Verbriefungen: Basel visiert höhere Eigenkapitalunterlegung an

23. Oktober 2012 | Von | Kategorie: Regulierung

Die Bankenaufseher planen einer schärfere Verregelung von Forderungsverbriefungen.
Wie die Nachrichtenagentur „Bloomberg“ berichtet, will der Baseler Ausschuss für Bankenaufsicht die Regulierung von Kreditverbriefungen (Asset-Backed-Securities / ABS) einer „fundamentalen“ Überprüfung unterziehen. Dies habe der Generalsekretär des Gremiums, Wayne Byres, erklärt. Demnach werden eine höhere Eigenkapitalunterlegung der Finanzkonstrukte und schärfere Offenlegungspflichten für die zugrundeliegenden Kredite erwogen. „Letzten Endes geht es darum, wie das Kapital bewertet wird, aber es geht auch darum zu reflektieren, was wir aus der Krise über die Verbriefungen gelernt haben und über die Art und Weise wie die Risiken innerhalb der Verbriefungen funktionieren“, wird der Australier Byres zitiert. „Im Idealfall kann das Rahmenwerk vereinfacht werden, das wäre gut”, so der Aufseher weiter. „Wenn wir unsere Abhängigkeit von den Ratingagenturen verringern könnten – ein breiteres Thema, das bei einem großen Teil unserer Arbeit eine Rolle spielt – wäre das ebenfalls gut.“ Bis zum Jahresende will Basel erste Regulierungsentwürfe präsentieren.

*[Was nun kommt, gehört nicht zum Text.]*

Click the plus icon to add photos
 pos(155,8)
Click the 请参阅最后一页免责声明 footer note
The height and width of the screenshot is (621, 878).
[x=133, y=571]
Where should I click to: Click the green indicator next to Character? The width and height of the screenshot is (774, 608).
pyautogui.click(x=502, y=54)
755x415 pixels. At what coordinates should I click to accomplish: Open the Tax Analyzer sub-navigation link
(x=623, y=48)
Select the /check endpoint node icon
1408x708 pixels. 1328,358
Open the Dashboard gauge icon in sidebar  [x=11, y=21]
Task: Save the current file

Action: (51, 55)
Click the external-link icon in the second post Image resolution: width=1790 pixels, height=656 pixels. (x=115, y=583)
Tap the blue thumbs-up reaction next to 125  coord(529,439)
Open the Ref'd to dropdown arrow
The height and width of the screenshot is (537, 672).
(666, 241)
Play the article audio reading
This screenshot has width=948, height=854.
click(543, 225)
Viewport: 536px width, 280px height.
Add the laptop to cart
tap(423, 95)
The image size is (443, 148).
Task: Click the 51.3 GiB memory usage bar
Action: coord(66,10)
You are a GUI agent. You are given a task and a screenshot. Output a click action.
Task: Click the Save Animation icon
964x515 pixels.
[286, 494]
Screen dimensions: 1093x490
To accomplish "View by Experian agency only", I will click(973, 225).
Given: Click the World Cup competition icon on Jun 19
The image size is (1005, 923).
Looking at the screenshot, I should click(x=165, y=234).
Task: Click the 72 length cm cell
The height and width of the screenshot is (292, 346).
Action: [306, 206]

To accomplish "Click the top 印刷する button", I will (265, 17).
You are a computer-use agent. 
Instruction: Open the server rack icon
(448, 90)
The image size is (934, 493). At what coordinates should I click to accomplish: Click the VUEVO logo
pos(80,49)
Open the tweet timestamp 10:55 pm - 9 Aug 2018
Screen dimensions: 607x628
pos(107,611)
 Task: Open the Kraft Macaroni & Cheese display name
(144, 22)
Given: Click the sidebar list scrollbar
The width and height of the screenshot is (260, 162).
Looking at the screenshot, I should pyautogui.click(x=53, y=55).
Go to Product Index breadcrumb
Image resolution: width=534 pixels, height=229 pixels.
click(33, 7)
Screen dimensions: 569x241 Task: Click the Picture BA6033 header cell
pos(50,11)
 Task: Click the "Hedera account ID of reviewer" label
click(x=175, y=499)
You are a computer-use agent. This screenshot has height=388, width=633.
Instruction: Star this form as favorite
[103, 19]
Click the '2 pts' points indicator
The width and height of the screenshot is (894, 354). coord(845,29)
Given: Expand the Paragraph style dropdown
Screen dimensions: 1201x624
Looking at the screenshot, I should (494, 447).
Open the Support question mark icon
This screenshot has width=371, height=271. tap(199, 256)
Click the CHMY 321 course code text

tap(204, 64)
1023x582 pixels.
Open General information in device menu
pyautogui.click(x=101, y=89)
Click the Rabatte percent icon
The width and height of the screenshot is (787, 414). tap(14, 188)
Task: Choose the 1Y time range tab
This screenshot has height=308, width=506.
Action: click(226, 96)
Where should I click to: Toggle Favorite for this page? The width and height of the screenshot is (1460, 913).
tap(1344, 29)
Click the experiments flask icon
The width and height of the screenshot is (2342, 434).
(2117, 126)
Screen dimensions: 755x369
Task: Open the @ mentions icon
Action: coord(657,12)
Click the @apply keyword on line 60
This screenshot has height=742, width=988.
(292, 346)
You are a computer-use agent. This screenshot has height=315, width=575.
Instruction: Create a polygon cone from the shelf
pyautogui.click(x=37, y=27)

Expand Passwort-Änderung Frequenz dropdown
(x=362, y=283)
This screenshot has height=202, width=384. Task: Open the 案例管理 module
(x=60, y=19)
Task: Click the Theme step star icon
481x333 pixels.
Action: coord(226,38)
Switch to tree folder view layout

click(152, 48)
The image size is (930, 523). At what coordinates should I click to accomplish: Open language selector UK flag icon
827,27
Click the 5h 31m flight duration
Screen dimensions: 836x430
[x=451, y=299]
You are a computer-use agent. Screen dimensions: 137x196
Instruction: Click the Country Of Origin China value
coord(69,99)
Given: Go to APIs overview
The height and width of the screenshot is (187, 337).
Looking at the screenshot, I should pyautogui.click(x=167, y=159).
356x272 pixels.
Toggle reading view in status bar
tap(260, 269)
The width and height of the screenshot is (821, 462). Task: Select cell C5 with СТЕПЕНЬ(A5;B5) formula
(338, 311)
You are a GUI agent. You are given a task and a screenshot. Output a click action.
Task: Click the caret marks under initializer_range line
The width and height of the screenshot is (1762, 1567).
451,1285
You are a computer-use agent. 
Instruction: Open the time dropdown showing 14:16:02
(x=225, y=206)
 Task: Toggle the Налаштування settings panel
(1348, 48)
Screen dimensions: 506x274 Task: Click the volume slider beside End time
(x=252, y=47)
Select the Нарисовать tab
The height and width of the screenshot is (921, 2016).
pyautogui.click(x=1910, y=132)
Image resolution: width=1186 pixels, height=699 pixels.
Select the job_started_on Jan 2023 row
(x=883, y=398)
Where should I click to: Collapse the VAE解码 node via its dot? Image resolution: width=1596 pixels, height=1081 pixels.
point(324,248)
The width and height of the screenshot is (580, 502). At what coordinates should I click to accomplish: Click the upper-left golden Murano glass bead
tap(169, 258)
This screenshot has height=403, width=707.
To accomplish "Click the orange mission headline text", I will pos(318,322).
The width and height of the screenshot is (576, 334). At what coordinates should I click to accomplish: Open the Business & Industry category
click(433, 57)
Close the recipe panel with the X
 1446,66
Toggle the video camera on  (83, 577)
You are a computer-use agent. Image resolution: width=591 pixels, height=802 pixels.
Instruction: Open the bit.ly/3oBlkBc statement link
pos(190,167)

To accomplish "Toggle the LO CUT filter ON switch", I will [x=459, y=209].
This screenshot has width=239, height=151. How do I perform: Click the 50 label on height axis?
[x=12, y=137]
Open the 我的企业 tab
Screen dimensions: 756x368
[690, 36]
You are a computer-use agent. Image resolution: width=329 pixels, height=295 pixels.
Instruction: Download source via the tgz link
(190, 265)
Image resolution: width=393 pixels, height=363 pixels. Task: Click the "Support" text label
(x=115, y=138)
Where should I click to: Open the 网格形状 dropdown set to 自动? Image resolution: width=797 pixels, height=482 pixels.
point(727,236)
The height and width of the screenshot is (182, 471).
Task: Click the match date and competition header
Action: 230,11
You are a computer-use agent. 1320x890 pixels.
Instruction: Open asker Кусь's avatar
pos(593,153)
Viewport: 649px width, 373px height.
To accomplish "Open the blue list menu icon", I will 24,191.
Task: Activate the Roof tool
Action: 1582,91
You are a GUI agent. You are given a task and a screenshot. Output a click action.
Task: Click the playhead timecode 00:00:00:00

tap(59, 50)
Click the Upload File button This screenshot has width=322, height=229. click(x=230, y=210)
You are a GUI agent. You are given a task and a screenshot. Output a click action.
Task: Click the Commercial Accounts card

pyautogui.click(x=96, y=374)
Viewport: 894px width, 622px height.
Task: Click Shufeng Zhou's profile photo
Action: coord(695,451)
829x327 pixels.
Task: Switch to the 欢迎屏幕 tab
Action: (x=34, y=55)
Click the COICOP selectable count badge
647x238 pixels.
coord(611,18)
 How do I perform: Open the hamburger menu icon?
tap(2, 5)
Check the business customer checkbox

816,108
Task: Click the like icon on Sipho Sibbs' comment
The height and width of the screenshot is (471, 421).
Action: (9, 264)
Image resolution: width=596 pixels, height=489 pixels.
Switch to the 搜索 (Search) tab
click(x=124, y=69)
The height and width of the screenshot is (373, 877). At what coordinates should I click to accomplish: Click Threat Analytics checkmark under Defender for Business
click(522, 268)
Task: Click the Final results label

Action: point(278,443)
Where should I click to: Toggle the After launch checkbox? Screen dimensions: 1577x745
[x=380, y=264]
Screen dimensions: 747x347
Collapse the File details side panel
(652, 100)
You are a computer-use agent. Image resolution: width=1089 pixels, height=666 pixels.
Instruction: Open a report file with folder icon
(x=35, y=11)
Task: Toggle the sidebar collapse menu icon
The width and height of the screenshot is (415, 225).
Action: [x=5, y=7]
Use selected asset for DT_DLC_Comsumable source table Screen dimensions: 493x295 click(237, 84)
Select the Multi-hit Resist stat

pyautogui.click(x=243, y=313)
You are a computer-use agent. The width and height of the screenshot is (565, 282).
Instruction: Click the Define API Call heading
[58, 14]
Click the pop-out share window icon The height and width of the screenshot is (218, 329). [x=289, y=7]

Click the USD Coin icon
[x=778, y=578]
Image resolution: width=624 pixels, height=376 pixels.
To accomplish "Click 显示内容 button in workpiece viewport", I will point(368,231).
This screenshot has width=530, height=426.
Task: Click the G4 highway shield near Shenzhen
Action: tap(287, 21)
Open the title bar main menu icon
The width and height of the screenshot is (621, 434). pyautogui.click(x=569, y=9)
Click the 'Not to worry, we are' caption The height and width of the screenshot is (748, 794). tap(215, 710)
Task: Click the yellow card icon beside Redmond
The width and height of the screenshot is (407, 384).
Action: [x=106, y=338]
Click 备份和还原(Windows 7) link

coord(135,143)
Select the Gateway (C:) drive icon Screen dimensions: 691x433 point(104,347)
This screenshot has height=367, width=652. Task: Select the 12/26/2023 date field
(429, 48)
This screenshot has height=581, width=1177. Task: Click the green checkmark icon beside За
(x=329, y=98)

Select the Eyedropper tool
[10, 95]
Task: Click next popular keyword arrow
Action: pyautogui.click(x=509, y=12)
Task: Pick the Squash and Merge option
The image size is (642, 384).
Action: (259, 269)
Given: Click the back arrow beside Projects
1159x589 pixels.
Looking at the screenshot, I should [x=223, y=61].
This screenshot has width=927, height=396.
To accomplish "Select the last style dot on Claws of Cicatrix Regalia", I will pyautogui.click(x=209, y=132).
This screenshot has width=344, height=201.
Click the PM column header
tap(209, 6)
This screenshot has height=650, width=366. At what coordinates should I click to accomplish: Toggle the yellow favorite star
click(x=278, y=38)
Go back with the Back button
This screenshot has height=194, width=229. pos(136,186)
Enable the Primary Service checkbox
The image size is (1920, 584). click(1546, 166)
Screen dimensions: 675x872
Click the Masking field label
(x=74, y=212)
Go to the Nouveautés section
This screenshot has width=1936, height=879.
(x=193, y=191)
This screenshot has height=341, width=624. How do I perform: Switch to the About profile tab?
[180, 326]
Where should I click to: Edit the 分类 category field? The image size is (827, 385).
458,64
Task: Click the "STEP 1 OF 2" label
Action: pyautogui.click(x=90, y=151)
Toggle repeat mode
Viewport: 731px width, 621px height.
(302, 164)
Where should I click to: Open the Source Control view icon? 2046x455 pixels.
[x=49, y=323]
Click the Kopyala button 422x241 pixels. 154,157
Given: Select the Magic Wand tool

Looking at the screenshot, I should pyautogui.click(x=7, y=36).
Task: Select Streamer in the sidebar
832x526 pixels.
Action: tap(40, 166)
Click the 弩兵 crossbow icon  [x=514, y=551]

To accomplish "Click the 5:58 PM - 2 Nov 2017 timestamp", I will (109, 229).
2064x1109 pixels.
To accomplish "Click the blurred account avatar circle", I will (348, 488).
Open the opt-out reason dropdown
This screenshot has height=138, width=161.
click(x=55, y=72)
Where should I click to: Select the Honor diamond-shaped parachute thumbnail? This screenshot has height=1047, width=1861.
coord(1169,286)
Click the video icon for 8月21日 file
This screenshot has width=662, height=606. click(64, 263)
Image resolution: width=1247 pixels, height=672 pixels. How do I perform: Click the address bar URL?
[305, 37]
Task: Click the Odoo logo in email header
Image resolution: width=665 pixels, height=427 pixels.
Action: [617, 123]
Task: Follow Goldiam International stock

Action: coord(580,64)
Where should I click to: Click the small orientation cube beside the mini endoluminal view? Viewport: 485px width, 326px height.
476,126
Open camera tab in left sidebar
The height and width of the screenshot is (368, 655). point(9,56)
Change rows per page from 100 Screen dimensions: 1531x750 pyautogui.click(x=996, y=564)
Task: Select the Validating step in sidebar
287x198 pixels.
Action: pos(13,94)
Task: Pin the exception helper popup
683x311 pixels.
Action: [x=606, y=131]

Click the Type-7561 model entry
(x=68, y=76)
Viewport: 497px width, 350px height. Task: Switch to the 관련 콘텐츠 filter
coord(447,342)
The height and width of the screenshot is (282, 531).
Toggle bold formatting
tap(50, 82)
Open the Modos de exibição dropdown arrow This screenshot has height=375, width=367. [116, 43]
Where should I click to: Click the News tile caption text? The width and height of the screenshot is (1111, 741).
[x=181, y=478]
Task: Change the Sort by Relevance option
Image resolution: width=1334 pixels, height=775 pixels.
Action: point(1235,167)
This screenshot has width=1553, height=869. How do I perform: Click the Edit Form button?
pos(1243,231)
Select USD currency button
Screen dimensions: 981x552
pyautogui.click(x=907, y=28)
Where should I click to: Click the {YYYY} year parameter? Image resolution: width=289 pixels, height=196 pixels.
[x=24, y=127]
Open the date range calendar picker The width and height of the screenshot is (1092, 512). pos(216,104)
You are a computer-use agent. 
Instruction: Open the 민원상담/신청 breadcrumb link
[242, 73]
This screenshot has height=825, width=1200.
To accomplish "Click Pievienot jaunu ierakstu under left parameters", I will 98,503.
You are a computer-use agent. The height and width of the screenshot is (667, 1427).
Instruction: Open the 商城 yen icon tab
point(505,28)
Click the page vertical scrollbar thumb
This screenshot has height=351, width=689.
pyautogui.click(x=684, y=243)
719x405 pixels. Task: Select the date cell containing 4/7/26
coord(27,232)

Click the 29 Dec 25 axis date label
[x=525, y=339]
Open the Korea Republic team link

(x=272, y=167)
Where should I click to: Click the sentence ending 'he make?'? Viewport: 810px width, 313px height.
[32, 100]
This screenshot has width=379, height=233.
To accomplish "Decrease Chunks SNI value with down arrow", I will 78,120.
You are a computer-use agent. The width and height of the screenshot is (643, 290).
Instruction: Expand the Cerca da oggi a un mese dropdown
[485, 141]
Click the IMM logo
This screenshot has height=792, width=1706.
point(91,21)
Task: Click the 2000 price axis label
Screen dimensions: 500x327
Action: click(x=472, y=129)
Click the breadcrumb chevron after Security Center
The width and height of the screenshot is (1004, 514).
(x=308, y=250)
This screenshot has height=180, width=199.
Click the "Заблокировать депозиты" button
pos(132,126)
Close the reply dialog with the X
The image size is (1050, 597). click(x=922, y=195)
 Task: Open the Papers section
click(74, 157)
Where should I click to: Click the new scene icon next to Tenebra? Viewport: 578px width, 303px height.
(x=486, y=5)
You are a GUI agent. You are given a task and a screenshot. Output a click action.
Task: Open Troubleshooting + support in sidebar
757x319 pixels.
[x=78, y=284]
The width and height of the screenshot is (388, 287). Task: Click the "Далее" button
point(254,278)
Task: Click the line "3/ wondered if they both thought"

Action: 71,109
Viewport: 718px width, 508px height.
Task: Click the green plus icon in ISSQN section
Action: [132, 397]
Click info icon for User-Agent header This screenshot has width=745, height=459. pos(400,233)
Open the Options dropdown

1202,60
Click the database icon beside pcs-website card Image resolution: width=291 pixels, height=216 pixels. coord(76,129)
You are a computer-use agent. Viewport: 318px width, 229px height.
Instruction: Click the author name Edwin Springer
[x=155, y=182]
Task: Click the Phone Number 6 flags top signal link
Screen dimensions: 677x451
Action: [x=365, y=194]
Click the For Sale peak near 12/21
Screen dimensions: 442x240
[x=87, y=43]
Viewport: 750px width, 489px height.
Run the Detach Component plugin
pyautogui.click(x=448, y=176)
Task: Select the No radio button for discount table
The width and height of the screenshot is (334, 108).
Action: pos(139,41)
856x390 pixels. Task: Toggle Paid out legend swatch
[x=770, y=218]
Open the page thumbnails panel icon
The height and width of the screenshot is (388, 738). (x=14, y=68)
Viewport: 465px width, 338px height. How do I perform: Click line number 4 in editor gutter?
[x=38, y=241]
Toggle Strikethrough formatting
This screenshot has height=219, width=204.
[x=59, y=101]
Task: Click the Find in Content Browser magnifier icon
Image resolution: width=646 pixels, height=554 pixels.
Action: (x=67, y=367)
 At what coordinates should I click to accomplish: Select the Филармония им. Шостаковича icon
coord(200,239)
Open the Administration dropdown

Das Fehlen von belastbaren Vorgaben für Bankenkapital hat nach Einschätzung des Verbands International Organization of Securities Commissions (IOSCO) wahrscheinlich zu dem Boom der Forderungsverbriefungen vor der Finanzkrise geführt. Der Verbriefungsmarkt, auf dem Kreditrisiken gebündelt weiterverkauft wurden, stand im Zentrum der US Immobilienkrise (weitere Quellen: Financial Times Deutschland, Börsen-Zeitung).